→ PROBLEM TO WORK ON:
Each line of the records that includes "every" should be found and copied.

→ MATERIAL TO PROCESS:
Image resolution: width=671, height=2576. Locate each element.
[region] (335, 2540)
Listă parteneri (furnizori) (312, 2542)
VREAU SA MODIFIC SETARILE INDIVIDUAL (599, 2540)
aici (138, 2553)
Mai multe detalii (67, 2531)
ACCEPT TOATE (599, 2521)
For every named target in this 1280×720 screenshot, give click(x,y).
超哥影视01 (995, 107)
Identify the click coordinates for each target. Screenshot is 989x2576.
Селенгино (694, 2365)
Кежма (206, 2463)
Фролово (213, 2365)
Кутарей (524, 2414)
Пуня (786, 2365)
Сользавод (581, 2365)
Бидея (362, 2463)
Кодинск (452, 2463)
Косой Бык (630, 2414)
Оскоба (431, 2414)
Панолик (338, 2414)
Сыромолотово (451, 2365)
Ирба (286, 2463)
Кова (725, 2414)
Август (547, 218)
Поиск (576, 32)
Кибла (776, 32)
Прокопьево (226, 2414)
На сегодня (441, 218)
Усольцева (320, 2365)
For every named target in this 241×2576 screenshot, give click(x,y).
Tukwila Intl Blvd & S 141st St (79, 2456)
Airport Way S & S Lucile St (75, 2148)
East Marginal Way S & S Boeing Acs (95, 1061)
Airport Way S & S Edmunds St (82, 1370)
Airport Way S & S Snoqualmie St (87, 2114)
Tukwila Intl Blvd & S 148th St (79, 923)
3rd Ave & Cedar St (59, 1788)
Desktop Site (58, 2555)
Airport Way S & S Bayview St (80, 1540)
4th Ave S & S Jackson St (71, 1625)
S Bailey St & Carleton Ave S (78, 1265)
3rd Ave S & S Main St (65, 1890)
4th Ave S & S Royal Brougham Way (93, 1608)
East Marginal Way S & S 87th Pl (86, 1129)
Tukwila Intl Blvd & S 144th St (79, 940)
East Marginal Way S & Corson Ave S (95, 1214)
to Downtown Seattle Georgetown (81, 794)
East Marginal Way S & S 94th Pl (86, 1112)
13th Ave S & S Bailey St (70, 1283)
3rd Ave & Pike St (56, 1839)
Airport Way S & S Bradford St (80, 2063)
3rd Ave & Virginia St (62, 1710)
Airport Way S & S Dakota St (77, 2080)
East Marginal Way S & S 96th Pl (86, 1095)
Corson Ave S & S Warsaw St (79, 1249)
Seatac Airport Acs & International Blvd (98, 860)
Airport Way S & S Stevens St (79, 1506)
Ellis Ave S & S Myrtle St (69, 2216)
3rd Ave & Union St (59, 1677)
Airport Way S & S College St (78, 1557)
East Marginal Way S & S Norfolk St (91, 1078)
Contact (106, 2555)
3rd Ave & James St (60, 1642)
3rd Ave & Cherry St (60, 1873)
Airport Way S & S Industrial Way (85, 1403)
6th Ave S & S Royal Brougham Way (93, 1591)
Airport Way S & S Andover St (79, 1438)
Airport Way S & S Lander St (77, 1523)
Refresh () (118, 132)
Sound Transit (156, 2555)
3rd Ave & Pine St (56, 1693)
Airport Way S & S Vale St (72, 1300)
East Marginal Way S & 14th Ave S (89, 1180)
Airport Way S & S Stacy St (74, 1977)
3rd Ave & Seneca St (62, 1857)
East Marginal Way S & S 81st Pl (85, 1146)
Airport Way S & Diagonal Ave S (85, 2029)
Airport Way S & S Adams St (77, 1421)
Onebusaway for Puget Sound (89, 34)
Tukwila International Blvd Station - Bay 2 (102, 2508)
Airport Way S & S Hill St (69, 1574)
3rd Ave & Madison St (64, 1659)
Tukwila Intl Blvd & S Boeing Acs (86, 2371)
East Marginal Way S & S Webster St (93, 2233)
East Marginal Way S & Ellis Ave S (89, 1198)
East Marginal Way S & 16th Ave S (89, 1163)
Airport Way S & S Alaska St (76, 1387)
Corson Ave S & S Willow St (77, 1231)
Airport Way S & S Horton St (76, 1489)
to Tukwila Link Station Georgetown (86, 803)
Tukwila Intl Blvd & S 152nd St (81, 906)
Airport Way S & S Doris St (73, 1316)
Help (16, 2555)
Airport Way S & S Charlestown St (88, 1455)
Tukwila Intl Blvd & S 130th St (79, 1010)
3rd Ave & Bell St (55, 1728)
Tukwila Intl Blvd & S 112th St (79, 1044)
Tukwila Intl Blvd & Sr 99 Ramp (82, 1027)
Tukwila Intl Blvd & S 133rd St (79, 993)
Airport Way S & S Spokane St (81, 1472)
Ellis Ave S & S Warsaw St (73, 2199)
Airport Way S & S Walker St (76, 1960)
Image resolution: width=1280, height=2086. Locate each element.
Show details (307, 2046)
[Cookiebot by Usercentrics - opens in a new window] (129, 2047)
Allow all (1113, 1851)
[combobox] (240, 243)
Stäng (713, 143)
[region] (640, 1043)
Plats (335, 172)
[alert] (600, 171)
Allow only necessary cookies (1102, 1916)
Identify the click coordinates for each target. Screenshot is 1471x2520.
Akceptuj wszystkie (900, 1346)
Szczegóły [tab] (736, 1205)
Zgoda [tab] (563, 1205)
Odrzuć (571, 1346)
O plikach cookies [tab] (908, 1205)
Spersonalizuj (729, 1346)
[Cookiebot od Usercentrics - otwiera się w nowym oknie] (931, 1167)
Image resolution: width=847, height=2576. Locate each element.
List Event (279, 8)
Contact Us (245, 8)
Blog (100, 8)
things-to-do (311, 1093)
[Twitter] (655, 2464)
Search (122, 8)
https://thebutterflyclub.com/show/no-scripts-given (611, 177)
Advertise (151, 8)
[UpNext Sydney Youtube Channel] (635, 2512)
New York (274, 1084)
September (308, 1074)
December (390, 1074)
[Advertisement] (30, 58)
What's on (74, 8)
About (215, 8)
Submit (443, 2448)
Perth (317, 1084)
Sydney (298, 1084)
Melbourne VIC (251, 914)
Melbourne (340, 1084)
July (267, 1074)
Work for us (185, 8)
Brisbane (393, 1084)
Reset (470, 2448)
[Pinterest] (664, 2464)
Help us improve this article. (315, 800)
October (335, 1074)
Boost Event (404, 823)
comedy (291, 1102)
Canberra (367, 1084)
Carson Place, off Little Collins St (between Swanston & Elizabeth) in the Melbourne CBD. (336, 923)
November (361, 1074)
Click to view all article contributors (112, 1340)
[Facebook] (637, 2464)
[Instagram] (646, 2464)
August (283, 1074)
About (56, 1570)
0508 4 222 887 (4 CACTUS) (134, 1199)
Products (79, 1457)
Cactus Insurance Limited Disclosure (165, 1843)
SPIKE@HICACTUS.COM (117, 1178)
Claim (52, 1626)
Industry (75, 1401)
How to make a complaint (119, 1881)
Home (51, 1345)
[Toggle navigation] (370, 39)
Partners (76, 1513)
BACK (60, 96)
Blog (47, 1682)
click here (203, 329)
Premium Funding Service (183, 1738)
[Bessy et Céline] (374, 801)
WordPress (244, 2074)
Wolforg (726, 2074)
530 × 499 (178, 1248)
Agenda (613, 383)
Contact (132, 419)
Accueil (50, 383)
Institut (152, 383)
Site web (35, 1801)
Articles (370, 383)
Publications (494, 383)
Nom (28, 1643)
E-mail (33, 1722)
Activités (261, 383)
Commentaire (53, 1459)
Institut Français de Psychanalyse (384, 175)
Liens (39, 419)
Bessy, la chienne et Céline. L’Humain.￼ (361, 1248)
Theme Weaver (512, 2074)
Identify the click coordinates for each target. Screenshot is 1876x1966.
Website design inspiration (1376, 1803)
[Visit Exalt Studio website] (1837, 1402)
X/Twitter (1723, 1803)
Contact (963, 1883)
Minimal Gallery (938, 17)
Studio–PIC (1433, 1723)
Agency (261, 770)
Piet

→ RESULT:
For every named target in this 1280×720 screenshot, give click(x,y).
For every named target in this 241×2576 screenshot, give click(x,y).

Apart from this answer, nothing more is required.